5

[TL;DR: the following JVM bytecode instructions seems not to work:

iconst_0
istore 6
...sequential
iinc 6 1
jsr L42
...
; L42
iload 6
ifeq L53 ; Always branches!!!
astore 8
iinc 6 -1
; L53
LDC 100
ISUB     ; ERROR, returnAddress is at the top of the stack

A test .class can be found here (with slightly more complex logic). If you want to know more about why I'm seeing these instructions, please keep reading.]

I'm writing a Whitespace compiler targeting JVM bytecode. Although being an esoteric language, Whitespace describes an interesting set of assembly instructions to a stack machine, which maps nicely to the JVM.

Whitespace has labels, which are both targets for jump (goto/jump-if-zero/jump-if-negative) and function calls. The relevant instructions (with names given by me, in the spec they are given as combinations of space, tabs and newlines) are:

  • mark <label>: sets a label for the following instruction
  • jump[-if-neg|-if-zero] <label>: jumps unconditionally or conditionally to the given label
  • call <label>: call a function pointed by label
  • end <label>: ends a function, returning to the caller.

My compiler outputs the whole Whitespace program in the main method of a class. The simplest way to implement call and end is using the JSR and RET opcodes, which are made to implement subroutines. After a JSR operation the stack will contain a returnAddress reference that should be stored in a variable for later use in end.

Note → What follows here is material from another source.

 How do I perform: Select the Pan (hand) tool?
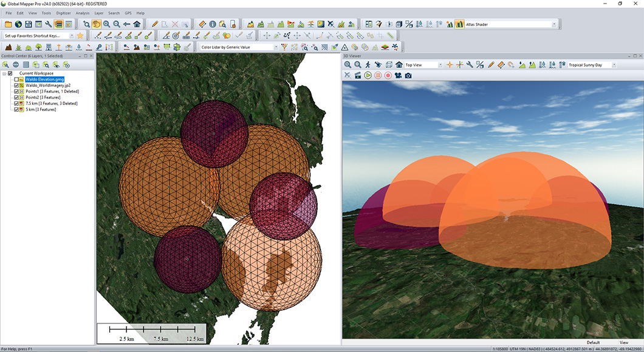point(97,24)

However, as mark can be either call-ed or jump-ed into, the stack may or may not contain the returnAddress reference. I decided to use a boolean variable (call-bit, at address 6) to store how the mark was reached, and then test if it should store the top of the stack into a local variable (return-address, at address 8). The implementation for each instruction is as follows:

; ... initialization
iconst_0
istore 6 ; local variable #6 holds the call bit

# call
iinc 6 1 ; sets the call bit
jsr Lxxx ; jumps to the given label, pushing a returnAddress to the stack

# mark
; Lxxx
iload 6       ; loads the call bit
ifeq Lxxx-end ; SHOULD jump to mark's end if the call bit is not set
; call bit is set: mark was call-ed and returnAddress is in the stack
astore 8      ; stores returnAddress to local variable #8
iinc 6 -1     ; resets the call bit
; Lxxx-end

# end
ret 8 ; returns using the stored returnAddress

The problem: ifeq ALWAYS branches. I also tried reversing the logic (call-bit -> jump-bit, ifeq->ifne), and even simply switching to ifne (which would be wrong)... but the if always branches to the end. After a call, the returnAddress stays in the stack and the next operation blows up.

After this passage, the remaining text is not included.